Migration to cities has been rising for decades. But migrants in big cities are among the most neglected social groups. An experiment from India shows politicians are more likely to respond to requests from locals than those from migrants.
The experiment is part of a study by Nikhar Gaikwad of Columbia University and Gareth Nellis University of California. Posing as fictitious citizens, they sent letters to 2,993 municipal councillors in 28 Indian cities. The letters sought help in solving simple problems such as availing income certificates and fixing street lamps.
Half of the letter-writers claimed to be migrants, and the others posed as long-term residents of the city. They had Hindu as well as Muslim names. The councillors were given a phone number to call back.

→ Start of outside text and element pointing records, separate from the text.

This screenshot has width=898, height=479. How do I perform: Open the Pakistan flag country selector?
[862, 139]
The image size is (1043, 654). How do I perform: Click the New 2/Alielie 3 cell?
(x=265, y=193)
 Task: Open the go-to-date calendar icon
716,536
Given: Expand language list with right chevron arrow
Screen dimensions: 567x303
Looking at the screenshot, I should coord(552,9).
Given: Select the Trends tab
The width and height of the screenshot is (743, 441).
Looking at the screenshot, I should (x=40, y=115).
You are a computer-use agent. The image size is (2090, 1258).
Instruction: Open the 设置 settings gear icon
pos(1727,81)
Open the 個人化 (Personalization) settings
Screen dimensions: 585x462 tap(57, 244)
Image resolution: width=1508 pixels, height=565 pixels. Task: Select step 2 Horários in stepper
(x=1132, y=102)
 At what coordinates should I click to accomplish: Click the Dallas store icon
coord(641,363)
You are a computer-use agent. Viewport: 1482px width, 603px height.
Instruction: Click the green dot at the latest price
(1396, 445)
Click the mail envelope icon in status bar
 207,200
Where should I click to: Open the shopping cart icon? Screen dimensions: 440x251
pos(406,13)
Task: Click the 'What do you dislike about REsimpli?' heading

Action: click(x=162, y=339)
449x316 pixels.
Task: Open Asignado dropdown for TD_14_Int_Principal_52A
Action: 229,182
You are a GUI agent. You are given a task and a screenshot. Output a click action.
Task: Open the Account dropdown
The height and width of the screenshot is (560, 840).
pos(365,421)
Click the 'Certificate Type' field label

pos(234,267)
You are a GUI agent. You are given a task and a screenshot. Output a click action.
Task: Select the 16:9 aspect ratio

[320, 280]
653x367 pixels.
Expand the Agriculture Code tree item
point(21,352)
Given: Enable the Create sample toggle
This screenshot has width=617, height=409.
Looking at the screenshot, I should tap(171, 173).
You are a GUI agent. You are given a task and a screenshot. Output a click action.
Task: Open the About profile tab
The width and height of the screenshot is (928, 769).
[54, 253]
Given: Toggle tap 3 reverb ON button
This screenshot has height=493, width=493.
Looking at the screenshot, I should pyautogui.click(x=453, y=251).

Only 407 councillors (14%) returned the call. Locals were 24% more likely than migrants to receive a response, the authors find. Citizens posing as workers in high-skill occupations found more favour. Hindu names in letters got 23% more responses than Muslim ones.
In another experiment, the councillors were sent help requests via text messages. But this time, the messages indicated whether the citizen was a registered voter in the city. The gap between residents and migrants declined, showing politicians treat both equally if they are voters in the city, the authors say.
A follow-up survey found that 97% of the councillors believed that a long-term resident would be a registered voter. The same figure for migrants was 51%. This could explain why they responded more to locals, the authors conclude.
For better representation and for politicians to heed welfare requests from migrants, it is important to encourage them to register for city elections, the authors conclude.